In many cases, dataframely’s capability to validate and filter input data is used at core application boundaries. As a result, validate and filter are generally expected to be used at points where collect is called on a lazy frame. However, there may be situations where validation or filtering should simply be added to the lazy computation graph. Starting in dataframely v2, this is supported via a custom polars plugin.

The eager parameter#

All of the following methods expose an eager: bool parameter:

By default, eager=True. However, users may decide to set eager=False in order to simply append the validation or the filtering operation to the lazy frame. For example, one might decide to run validation lazily:

def validate_lf(lf: pl.LazyFrame) -> pl.LazyFrame:
    return lf.pipe(MySchema.validate, eager=False)

When eager=False, validation is only run once the lazy frame is collected.
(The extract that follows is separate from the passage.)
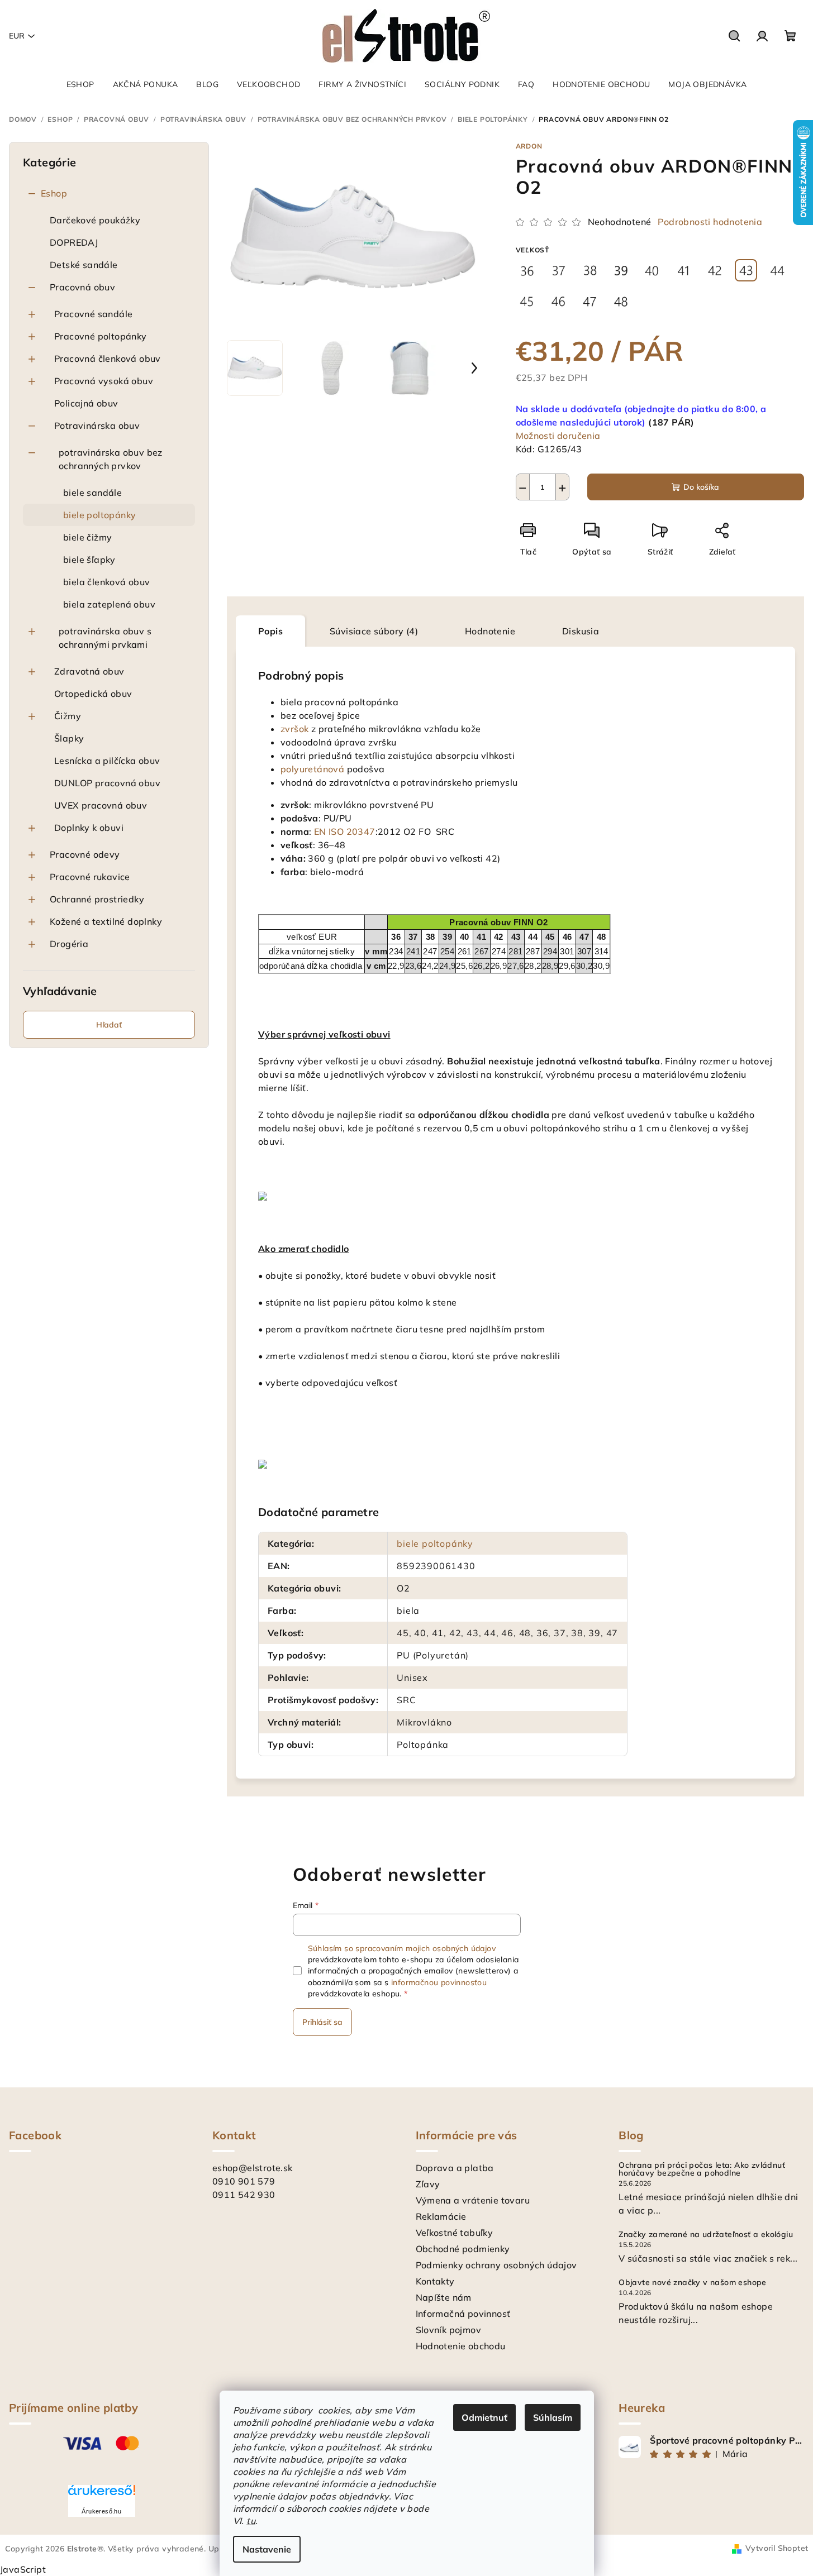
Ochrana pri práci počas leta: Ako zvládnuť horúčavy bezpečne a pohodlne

If input data does not satisfy the schema, no error is raised here, yet.

Error Types#

Due to current limitations in polars plugins, the type of error that is being raised from the validate function (both for schemas and collections) is dependent on the value of the eager parameter:

  • When eager=True, a ValidationError is raised from the validate function

  • When eager=False, a ComputeError is raised from the collect function

Note

For schemas, the error message itself is equivalent. For collections, the error message for eager=False is limited and non-deterministic: the error message only includes information about a single member and, if multiple members fail validation, the member that the error message refers to may vary across executions.

Note

When the lazy frame is collected on the polars streaming engine, lazy validation may not surface all validation issues: validation is aborted as soon as the first failure is encountered. As a result, both the set of rules reported in the error message and the specific failure surfaced may be non-deterministic across executions.

Including failure examples in error messages#

By default, validation error messages report only the name of each failing rule and the number of rows that violated it. For easier debugging, dataframely can additionally include a few example rows for each failing rule. This is configured via set_max_failure_examples() (or the max_failure_examples keyword on the Config context manager) and applies to both eager=True and eager=False:

import dataframely as dy

with dy.Config(max_failure_examples=5):
    MySchema.validate(df)

For column-level rules, examples include the value in the offending column. For schema-level rules, examples include all data columns of the schema, except for the primary_key rule where examples are limited to the primary key columns. The default value of 0 disables examples entirely.